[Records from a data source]
==================================================
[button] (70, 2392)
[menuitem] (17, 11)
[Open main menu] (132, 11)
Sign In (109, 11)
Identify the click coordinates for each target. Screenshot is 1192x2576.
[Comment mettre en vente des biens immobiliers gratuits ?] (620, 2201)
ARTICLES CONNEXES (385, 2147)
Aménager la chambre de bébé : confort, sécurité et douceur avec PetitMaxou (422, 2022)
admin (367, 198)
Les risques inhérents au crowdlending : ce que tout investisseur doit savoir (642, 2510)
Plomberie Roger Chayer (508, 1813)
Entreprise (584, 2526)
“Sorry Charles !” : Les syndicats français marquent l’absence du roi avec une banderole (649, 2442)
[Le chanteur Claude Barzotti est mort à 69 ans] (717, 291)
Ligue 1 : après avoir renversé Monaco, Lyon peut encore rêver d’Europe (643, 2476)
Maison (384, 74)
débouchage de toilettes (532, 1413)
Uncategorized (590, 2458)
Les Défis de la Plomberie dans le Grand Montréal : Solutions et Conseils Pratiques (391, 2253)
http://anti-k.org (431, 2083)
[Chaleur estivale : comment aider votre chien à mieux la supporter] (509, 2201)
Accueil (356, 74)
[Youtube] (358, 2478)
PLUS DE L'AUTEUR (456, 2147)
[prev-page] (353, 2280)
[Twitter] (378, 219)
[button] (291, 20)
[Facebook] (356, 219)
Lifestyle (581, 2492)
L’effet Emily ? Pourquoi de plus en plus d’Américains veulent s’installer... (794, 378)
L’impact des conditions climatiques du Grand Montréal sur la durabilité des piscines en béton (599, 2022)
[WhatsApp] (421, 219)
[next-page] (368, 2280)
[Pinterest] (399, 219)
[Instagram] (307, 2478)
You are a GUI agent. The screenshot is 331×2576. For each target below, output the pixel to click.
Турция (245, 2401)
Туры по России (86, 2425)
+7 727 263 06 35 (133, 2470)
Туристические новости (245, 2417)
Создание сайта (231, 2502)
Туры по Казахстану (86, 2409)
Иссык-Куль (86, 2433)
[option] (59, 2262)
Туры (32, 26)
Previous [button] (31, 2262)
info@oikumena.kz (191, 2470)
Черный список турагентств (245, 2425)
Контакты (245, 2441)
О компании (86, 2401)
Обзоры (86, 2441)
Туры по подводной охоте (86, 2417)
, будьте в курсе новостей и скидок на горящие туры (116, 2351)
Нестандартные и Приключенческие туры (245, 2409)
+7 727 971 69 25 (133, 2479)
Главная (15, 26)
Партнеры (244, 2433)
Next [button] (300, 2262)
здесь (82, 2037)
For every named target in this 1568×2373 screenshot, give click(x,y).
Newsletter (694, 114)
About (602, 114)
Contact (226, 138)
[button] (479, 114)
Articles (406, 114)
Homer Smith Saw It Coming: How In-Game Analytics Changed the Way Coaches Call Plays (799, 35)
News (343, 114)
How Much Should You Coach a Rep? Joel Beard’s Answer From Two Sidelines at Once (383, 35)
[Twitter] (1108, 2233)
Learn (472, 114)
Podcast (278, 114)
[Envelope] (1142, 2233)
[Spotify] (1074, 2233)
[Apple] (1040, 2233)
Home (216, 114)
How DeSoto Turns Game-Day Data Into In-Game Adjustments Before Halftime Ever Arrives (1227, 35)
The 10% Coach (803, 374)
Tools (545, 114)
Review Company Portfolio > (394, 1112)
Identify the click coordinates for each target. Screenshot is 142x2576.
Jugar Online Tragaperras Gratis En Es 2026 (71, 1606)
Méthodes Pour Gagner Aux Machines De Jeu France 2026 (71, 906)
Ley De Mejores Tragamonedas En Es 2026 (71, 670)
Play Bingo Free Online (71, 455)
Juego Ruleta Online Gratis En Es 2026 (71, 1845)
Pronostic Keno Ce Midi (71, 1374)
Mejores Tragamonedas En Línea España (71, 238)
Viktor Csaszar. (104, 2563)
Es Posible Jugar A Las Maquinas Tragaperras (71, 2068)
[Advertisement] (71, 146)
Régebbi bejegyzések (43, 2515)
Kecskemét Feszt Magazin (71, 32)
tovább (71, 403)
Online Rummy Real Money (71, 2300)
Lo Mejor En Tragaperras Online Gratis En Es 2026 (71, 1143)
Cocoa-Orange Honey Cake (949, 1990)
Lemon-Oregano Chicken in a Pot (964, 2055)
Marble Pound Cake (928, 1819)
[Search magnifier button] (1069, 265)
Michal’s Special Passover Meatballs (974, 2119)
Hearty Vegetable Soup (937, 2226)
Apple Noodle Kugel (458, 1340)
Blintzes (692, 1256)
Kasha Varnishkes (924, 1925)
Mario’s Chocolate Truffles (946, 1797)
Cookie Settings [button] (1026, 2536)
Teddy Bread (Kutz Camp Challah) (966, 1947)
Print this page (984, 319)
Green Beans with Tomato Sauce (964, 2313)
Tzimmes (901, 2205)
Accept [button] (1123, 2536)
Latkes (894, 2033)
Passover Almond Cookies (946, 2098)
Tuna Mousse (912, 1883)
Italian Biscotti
==================================================
=== Assignment ===
Of the entries above, transcribe exactly those lines that fall between the line containing "Les risques inhérents" and the line containing "http://anti-k.org (431, 2083)", together with those two lines.

=== Final answer ===
Les risques inhérents au crowdlending : ce que tout investisseur doit savoir (642, 2510)
Plomberie Roger Chayer (508, 1813)
Entreprise (584, 2526)
“Sorry Charles !” : Les syndicats français marquent l’absence du roi avec une banderole (649, 2442)
[Le chanteur Claude Barzotti est mort à 69 ans] (717, 291)
Ligue 1 : après avoir renversé Monaco, Lyon peut encore rêver d’Europe (643, 2476)
Maison (384, 74)
débouchage de toilettes (532, 1413)
Uncategorized (590, 2458)
Les Défis de la Plomberie dans le Grand Montréal : Solutions et Conseils Pratiques (391, 2253)
http://anti-k.org (431, 2083)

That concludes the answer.